One tip to avoid frustration when you're not clicking with your manager

It would be wonderful if we all worked for the unicorn.  That perfect manager.  You know, the one that is supportive, gives great feedback, assigns challenging work, and just gets us?

Pretty sure there aren’t a lot of those around.  People don’t leave companies, they leave managers.  And there’s this thing called the great resignation going on.

Which means there aren’t a plethora of unicorns out there.

They do exist, however.  Even if they are rare, there are those folks we just love working for.  But guess what?  Even they aren’t perfect.  And if we aren’t careful, a person that might otherwise be a great fit for us might not be.  If we don’t do our part.

What’s that, you might be asking?  Speaking up.

Aligning expectations

I’m not sure when mindreading became part of a manager’s job description.  Or anyone’s for that matter.

How can we expect someone else to meet our needs or expectations, if we don’t communicate them?  Quite simply…we can’t.

I remember my own unicorn boss a few jobs ago.  It was a less than ideal company fit, but I loved working for him.  Stayed 5 more years because it meant working for someone that valued me, not just my work.

But sometimes, he frustrated the hell out of me.  My biggest frustration was our performance check-ins.  They basically didn’t happen.  So I’d get to the annual review (no so) slightly stressed.

After the second year this happened, he asked me for any feedback I had for him.  And I gave it to him straight.  From where I sat, we continually skipped the quarterly check-ins.  The annual became a stressful event, even if I suspected I was doing well.

He was shocked.  From his perspective, he had been giving me feedback throughout the year.  I didn’t realize that occasional powerpoint grammar corrections or meeting feedback WAS his idea of regular check-ins.  And if what I was getting was all he had, that meant I was doing well.

Once the door to feedback was open, it became easier to use my voice.  He never did participate in the quarterly check-in process, but I got better about coming out and asking how I was doing.  If the formal process didn’t happen, I created an informal one for myself.

Finding our voice

Just because someone is our manager doesn’t mean we have to be silent or follow their lead.  We have the right and obligation to speak up and be our own advocate.

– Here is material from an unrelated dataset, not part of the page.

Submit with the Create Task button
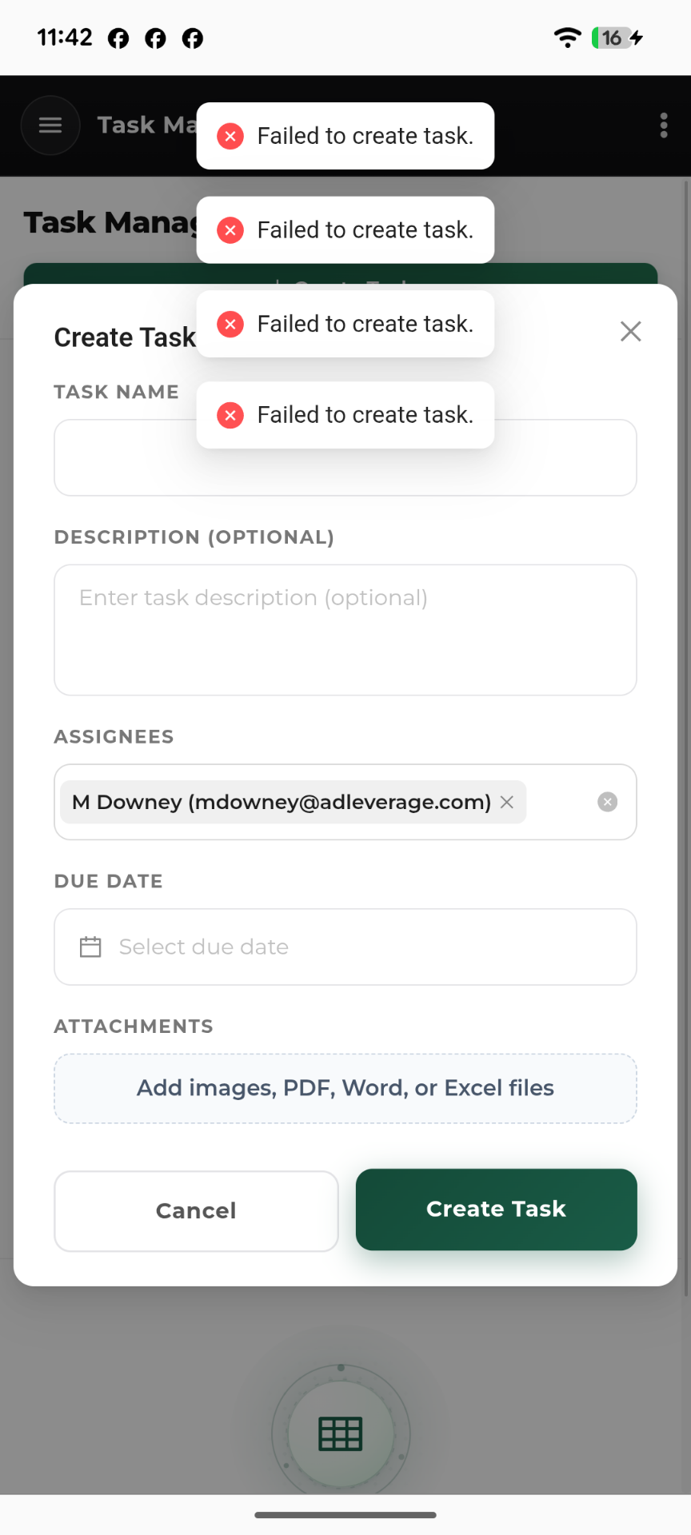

If something isn’t working for us, we can say so.  It may not always change things, but nothing changes if we stew in silence.  The only thing that does is create frustration, likely on both sides. 

Only we know what’s going on in our heads, and expecting our manager to be a mind reader is fraught with peril.  As is assuming we know what they’re thinking.

While each of us may have a list of expectations of a manager, it’s likely different than the person next to us.  There is no universal code or guide on how to be a good manager.  Certainly there are signs of bad ones, but even those aren’t guaranteed to be consistent.  

What works for me might frustrate the heck out of you.  What you love may irritate me to no end.

The only way to find that unicorn?  To use our voice and let our needs be known.

Do or do not.  It’s all a gift.

What about a manager that is NOT a unicorn, and isn’t interested in our feedback?  Well, we learn something from them too.  

I’ve worked for a lot of people in my career, and only one was a unicorn.  But looking back, did I always use my voice and let my needs be known?

Sometimes I did, and it made no difference in what I was experiencing.  While frustrating, I at least knew I had done my part.  I let my needs be known and received a gift in return.

Because it is a gift when we can see someone.  Truly see them, even their limitations.  It may be disappointing to know our needs won’t be met, but at least we know.  And knowledge is power.  It allows us to make an informed choice to stay or go.

The next time we find ourselves frustrated with our manager, we can ask ourselves one question…”Have I communicated my needs or expectations in this situation?”

If not, start there.  Even the best managers could use a nudge every now and then.  What we think is obvious may not be and if we never ask, the answer is always no.